**Exercise instructions:**
Only the lines from the one containing "Click the 关闭 button in dialog" through the last line below belong in your copy; transcribe them exactly and omit any pictures.

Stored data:
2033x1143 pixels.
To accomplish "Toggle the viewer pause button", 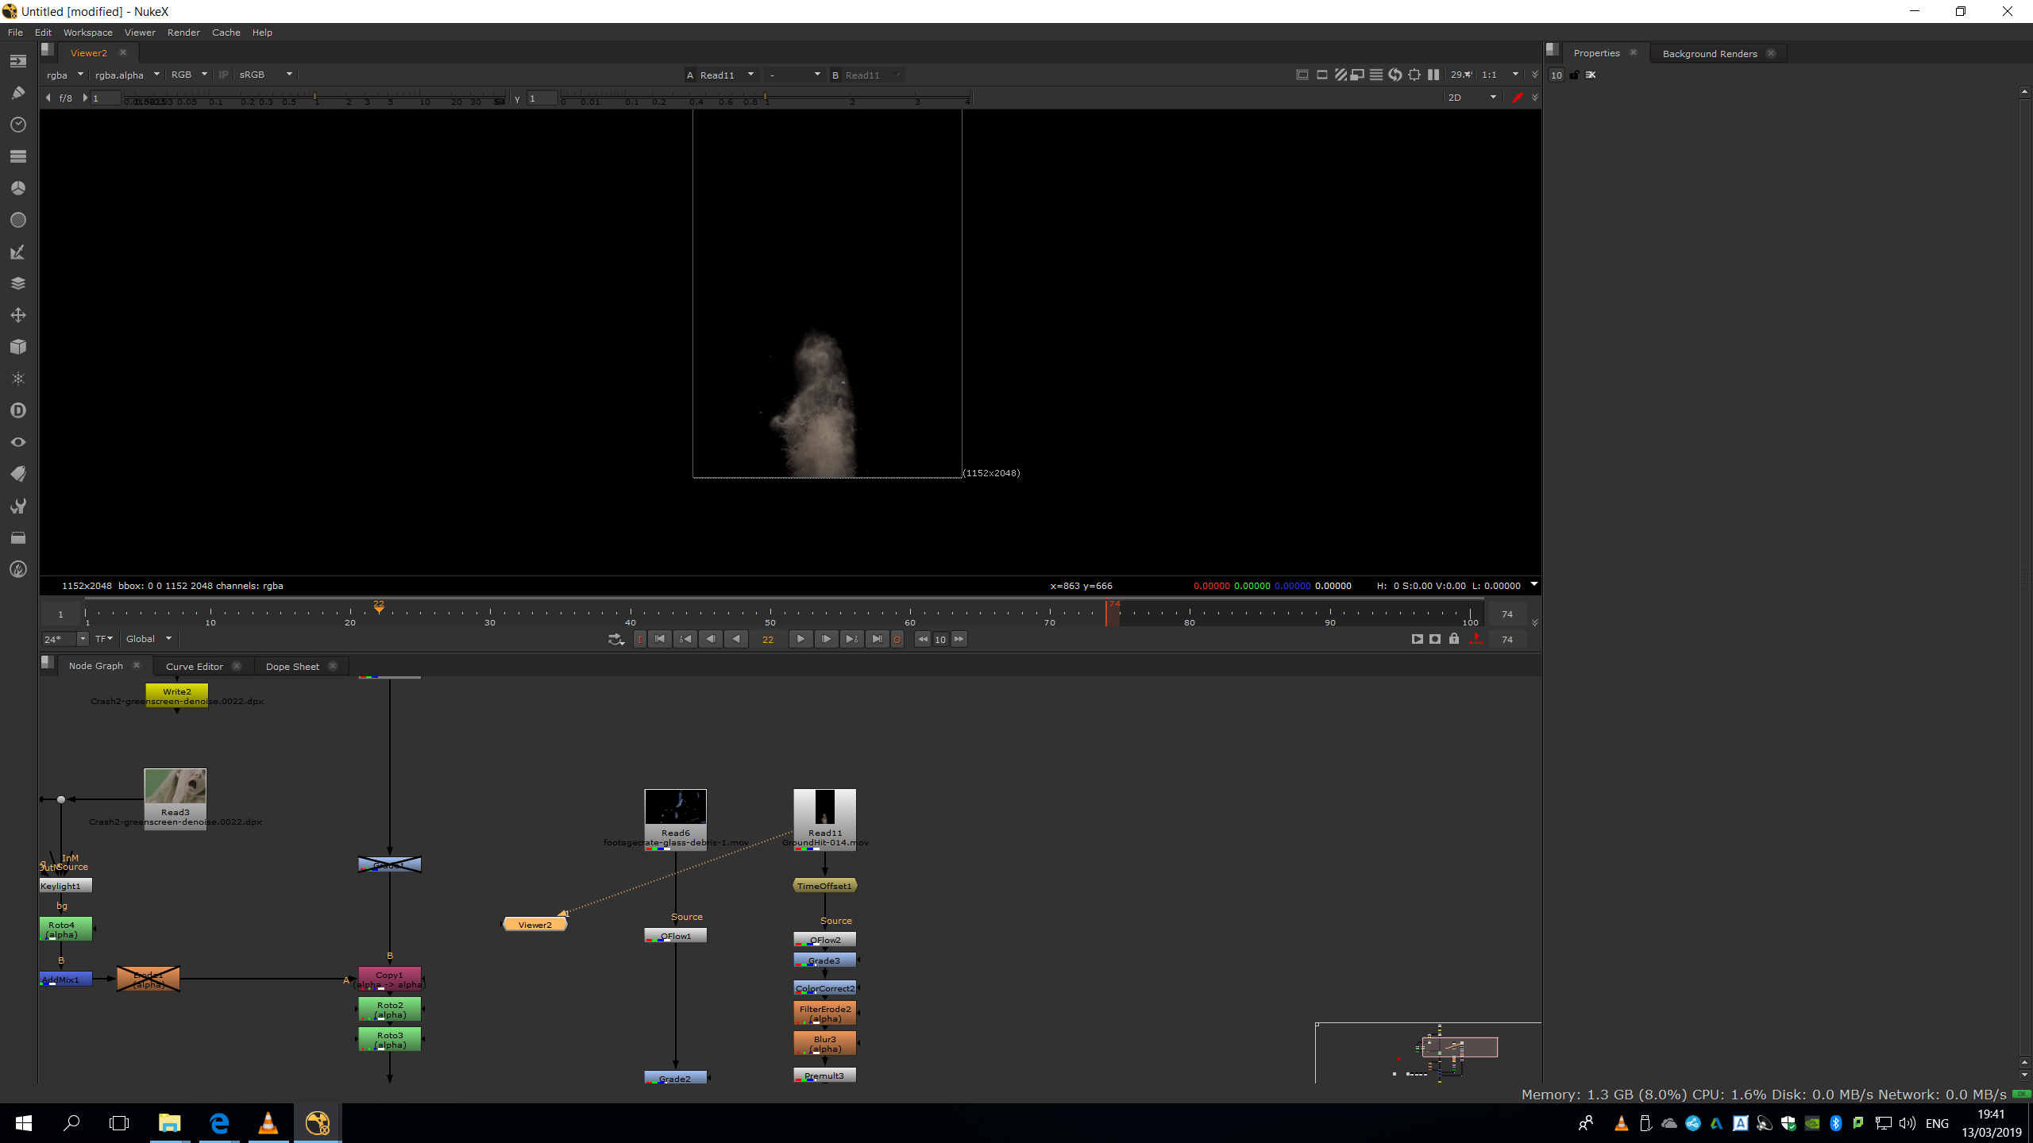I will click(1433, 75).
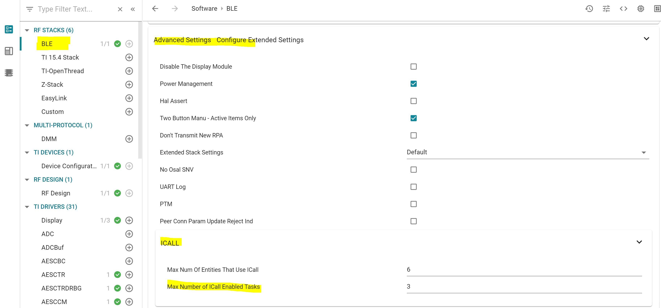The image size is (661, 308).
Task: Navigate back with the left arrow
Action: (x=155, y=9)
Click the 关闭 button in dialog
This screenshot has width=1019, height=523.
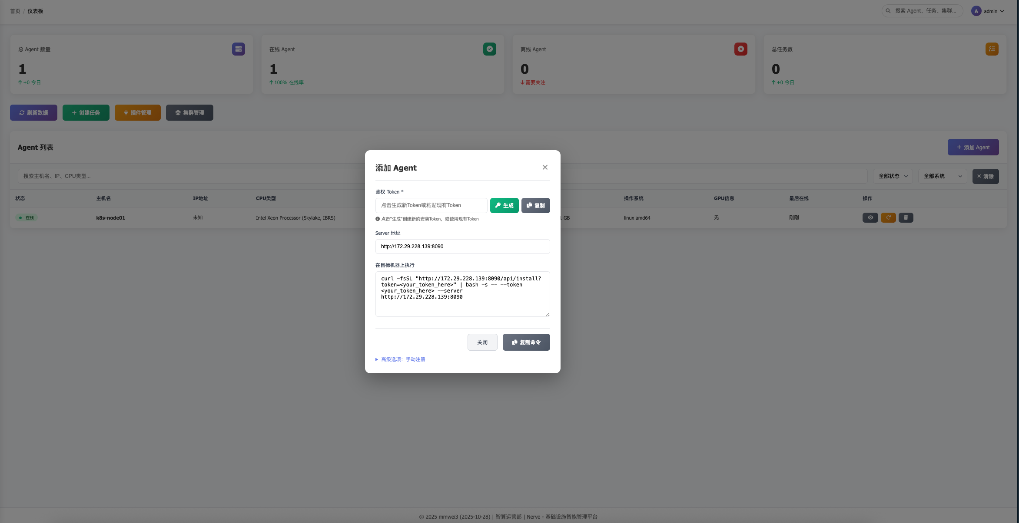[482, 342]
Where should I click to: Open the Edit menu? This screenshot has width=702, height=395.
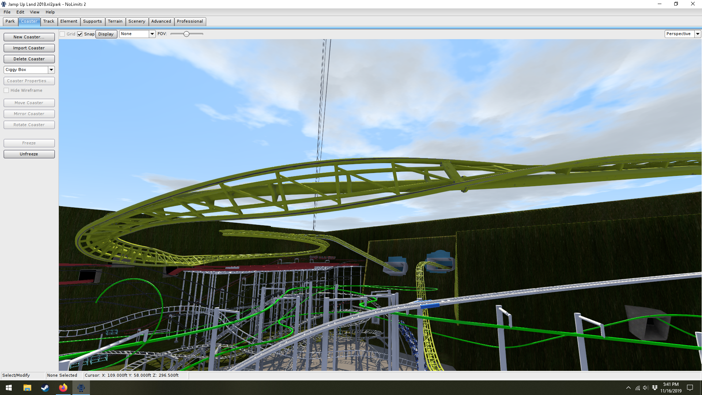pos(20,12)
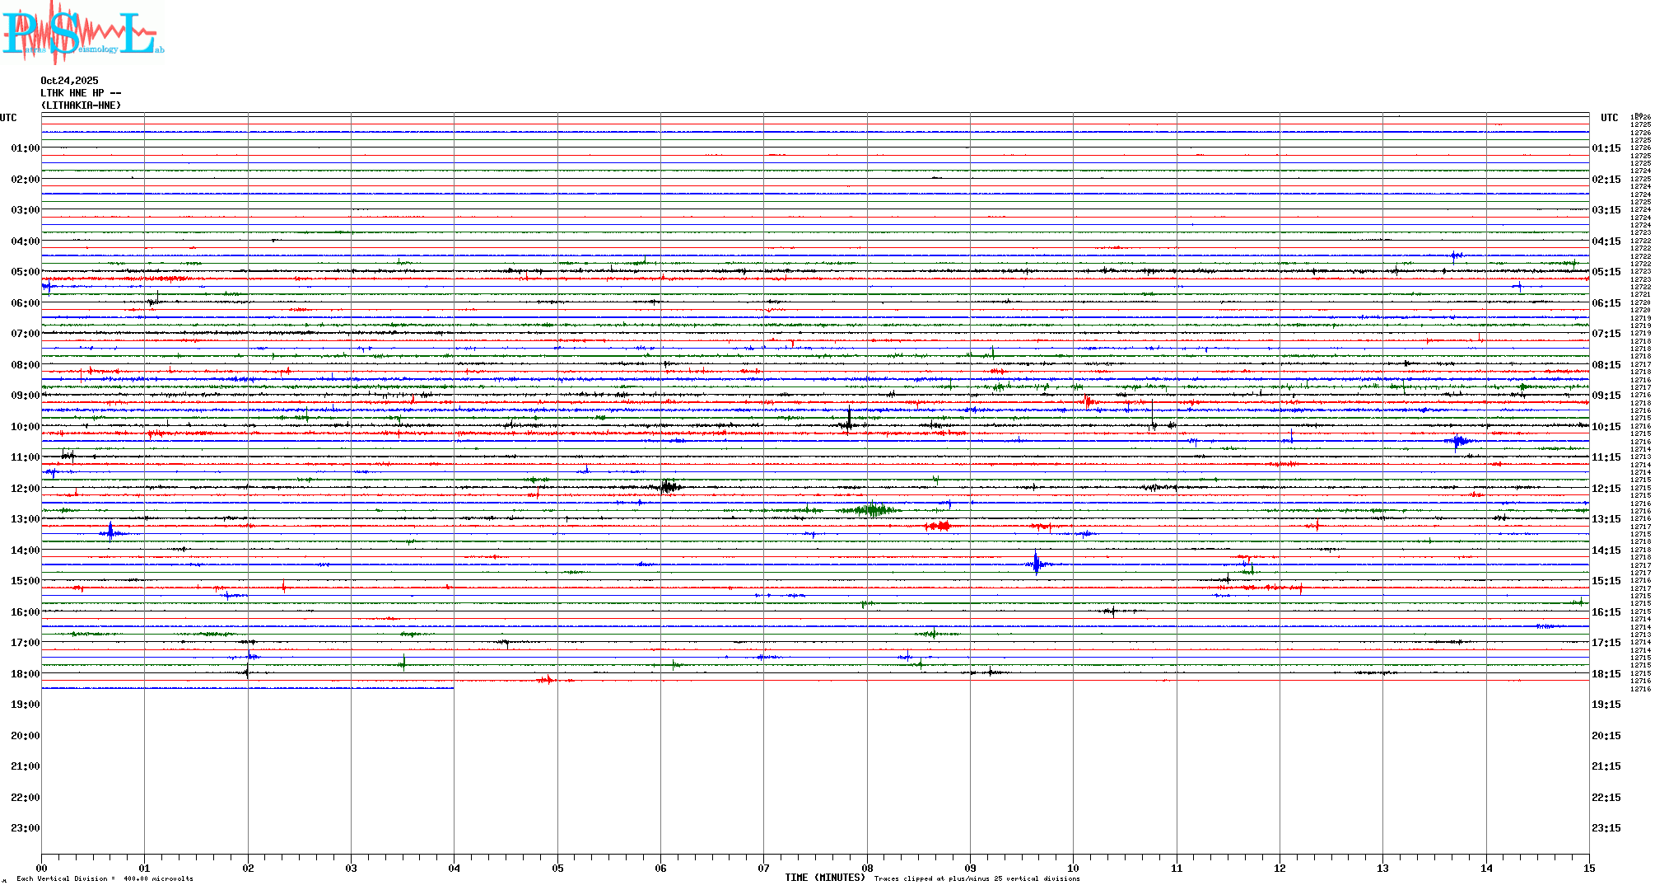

**Solved exercise:**
Click the 关闭 button in dialog
This screenshot has width=1019, height=523.
[482, 342]
Where should I click to: Open the Edit menu? This screenshot has width=702, height=395.
pos(20,12)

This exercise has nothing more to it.